As a Republican victory in 2010
becomes increasingly likely, conservatives need to understand that the fight to
keep the Republican Party really stand for something is not new. In the
last eighty years, except for Reagan and Goldwater, every Republican
presidential nominee has been what we today would call a RINO. Does that
statement sound extreme? Consider the history.
Republicans in 1928 and then
again in 1932 nominated Herbert Hoover as the party’s standard bearer. In
1920, Hoover was universally recognized as a brilliant administrator of war
relief efforts. Democrats wanted Hoover, who had never held political
office, to be the Democrat nominee for President in 1920, and Hoover considered accepting that
nomination. Although Hoover served in Republican administrations as
Secretary of Commerce, he substantially increased the role of the federal
government and was hardly a conservative.
In 1936, Republicans picked Alf
Landon to run against Franklin Roosevelt. Landon was a liberal Republican from
Kansas who supported much of the New Deal. Wendell Willkie, the 1940
nominee, was not just a RINO: he was a Democrat delegate to
the convention that nominated Franklin Roosevelt in 1932. Willkie had
never held political office before, and after he lost to FDR, the “Republican”
nominee spent a good deal of his time supporting Roosevelt’s policies,
ostensibly representing the Republican Party.
The next two men nominated by
Republicans – the nominees at the 1944, 1948, 1952, and 1956 conventions –
looked very much like two contemporary “Republican” leaders, Rudy Giuliani and
Colin Powell. Tom Dewey, like Rudy, was a fearless and effective New York
prosecutor who then ran for higher office (Dewey was elected Governor of New
York.) A decent man, Dewey was the penultimate moderate, nominated over
genuine conservatives at Republican conventions.
▬▬▬
§ DIRECTION 1
From the passage on Republican presidential nominees, transcribe the words from "nominee spent a" to "at Republican conventions.".
§ DIRECTION 2
Do these statements agree with the passage on Republican presidential nominees? Answer yes or no for each, quoting the deciding words exactly. (a) Alf Landon came from Kansas. (b) Wendell Willkie had held political office before his nomination. (c) Tom Dewey was elected Governor of New York.

§ DATA EXCERPT
▬▬▬
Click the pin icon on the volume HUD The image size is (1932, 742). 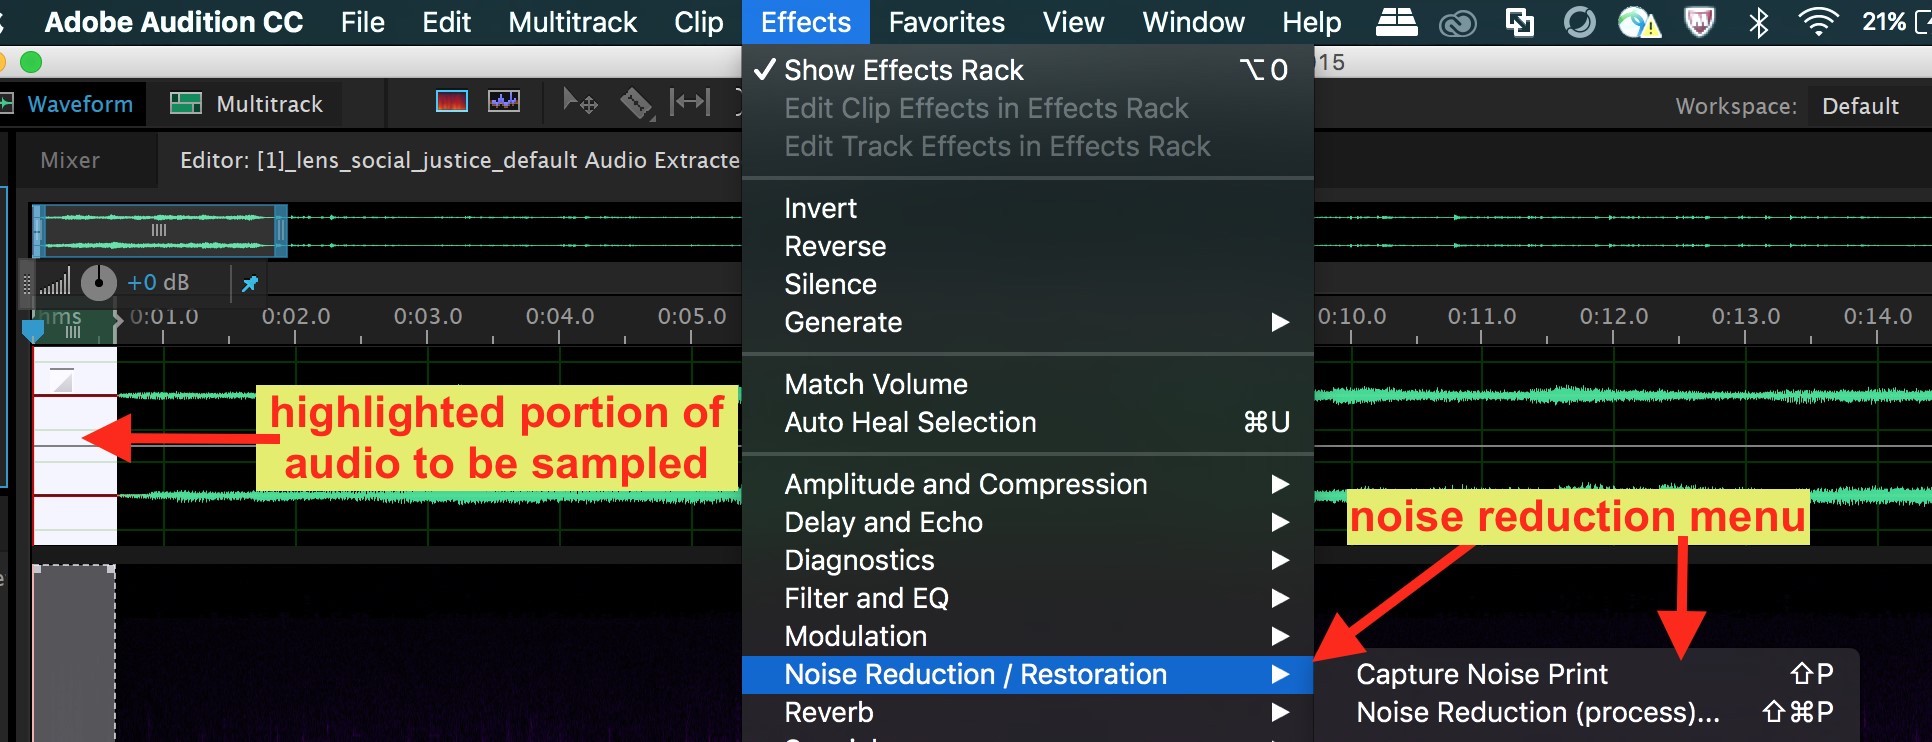click(250, 283)
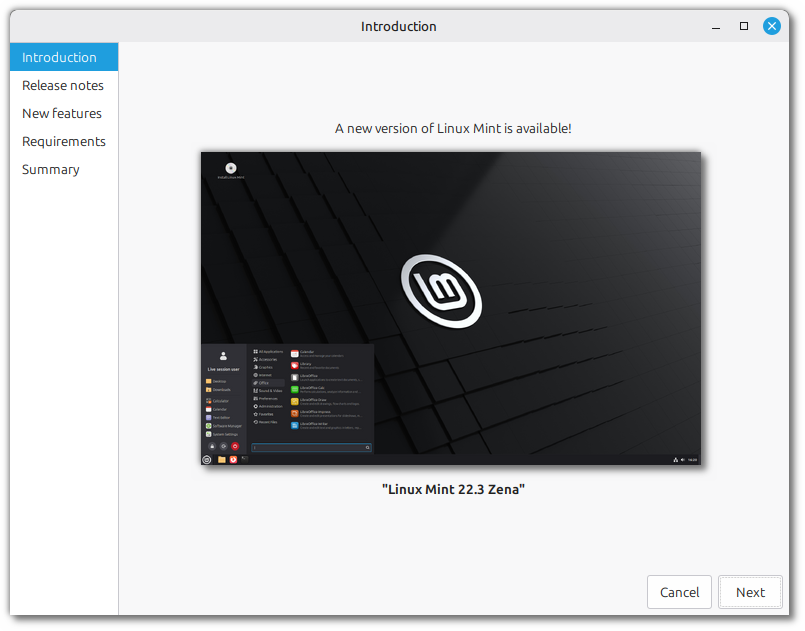Click the LibreOffice Draw icon in the preview

coord(294,400)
▬▬▬
§ WRITTEN SOLUTION 1
nominee spent a good deal of his time supporting Roosevelt’s policies,
ostensibly representing the Republican Party.
The next two men nominated by
Republicans – the nominees at the 1944, 1948, 1952, and 1956 conventions –
looked very much like two contemporary “Republican” leaders, Rudy Giuliani and
Colin Powell. Tom Dewey, like Rudy, was a fearless and effective New York
prosecutor who then ran for higher office (Dewey was elected Governor of New
York.) A decent man, Dewey was the penultimate moderate, nominated over
genuine conservatives at Republican conventions.

§ WRITTEN SOLUTION 2
(a) Yes: "Landon was a liberal Republican from Kansas who supported much of the New Deal."
(b) No: "Willkie had never held political office before"
(c) Yes: "Dewey was elected Governor of New York."